Agliè comprendió mi malestar y me propuso que fuésemos a un bar de Copacabana, abierto toda la noche.
Yo no hablaba. Agliè esperó a que empezase a beber mi batida, después rompió el silencio, y la incomodidad.
—La raza, o la cultura, si usted prefiere, forman parte de nuestro subconsciente. Y otra parte está habitada por figuras arquetípicas, iguales para todos los hombres y para todos los siglos. Esta noche el clima, el ambiente, han hecho que bajásemos las defensas todos nosotros, usted mismo ha podido comprobarlo en su persona. Amparo ha descubierto que los orixás, a quienes creía haber destruido en su corazón, aún habitaban en su vientre. No crea que lo considero un hecho positivo. Usted me ha oído hablar con respeto de estas energías sobrenaturales que en este país vibran a nuestro alrededor. Pero no crea que veo con especial simpatía las prácticas de posesión. Ser un iniciado no es lo mismo que ser un místico. La iniciación, la comprensión intuitiva de los misterios que la razón no puede explicar, es un proceso abismal, una lenta transformación del espíritu y del cuerpo, que puede conducir al ejercicio de cualidades superiores e incluso a la conquista de la inmortalidad, pero es algo íntimo, secreto. No se manifiesta externamente, es pudorosa, y sobre todo se caracteriza por la lucidez y el distanciamiento. Por eso los Señores del Mundo son iniciados, pero no caen en la mística. Para ellos, el místico es un esclavo, la ocasión de una manifestación de lo numinoso, el fenómeno que les permite espiar los síntomas de un secreto. El iniciado incita al místico, lo utiliza como usted utiliza el teléfono, para establecer contactos a distancia, como el químico utiliza el papel de tornasol para saber dónde actúa una sustancia. El místico es útil, porque es teatral, se exhibe. Los iniciados, en cambio, sólo se reconocen entre sí. El iniciado domina las fuerzas que el místico padece.
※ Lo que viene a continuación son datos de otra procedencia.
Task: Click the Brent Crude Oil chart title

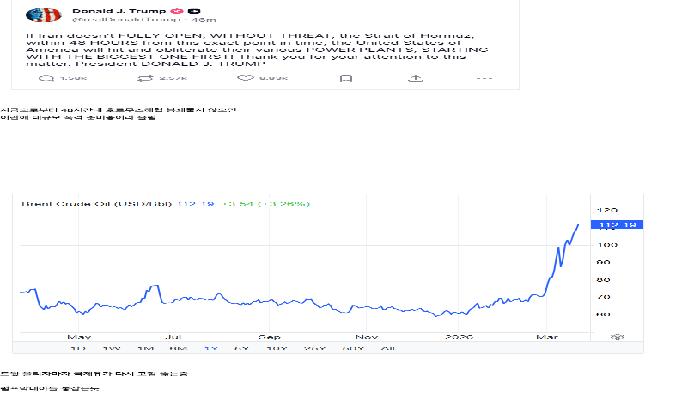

En este sentido no hay diferencia entre la posesión de los cavalos y el éxtasis de Santa Teresa de Avila o de San Juan de la Cruz. El misticismo es una forma degradada de contacto con lo divino. La iniciación es fruto de una larga ascesis de la mente y del corazón. El misticismo es un fenómeno democrático, cuando no demagógico, la iniciación es aristocrática.
—¿Un hecho mental, no carnal?
—En cierto sentido sí. Su Amparo ejercía una vigilancia feroz sobre su mente, y de su cuerpo no se preocupaba. El lego es más débil que nosotros.
Era tardísimo. Agliè me contó que estaba a punto de marcharse de Brasil. Me dejó su dirección en Milán.
Regresé a casa y vi que Amparo estaba durmiendo. Me acosté en silencio junto a ella, sin encender la luz y pasé la noche en vela. Tenía la impresión de estar acostado junto a un ser desconocido.
A la mañana siguiente, Amparo me comunicó, secamente, que se iba a Petrópolis a visitar a una amiga. Fue una despedida embarazosa.
Se marchó, con una bolsa de tela y con un libro de economía política bajo el brazo.
Durante dos meses no dio noticias de sí, y yo tampoco la busqué. Después me escribió una carta, breve, muy evasiva. Me decía que necesitaba un periodo de reflexión. No respondí.
No sentía pasión, ni celos, ni nostalgia. Me sentía vacio, limpio y reluciente como una cacerola de aluminio.
Permanecí todavía un año en Brasil, pero ya con la sensación de la partida. No volví a ver a Agliè, no volví a ver a los amigos de Amparo, pasaba horas larguísimas en la playa tomando el sol.
Me dedicaba a remontar cometas, que allá son bellísimas.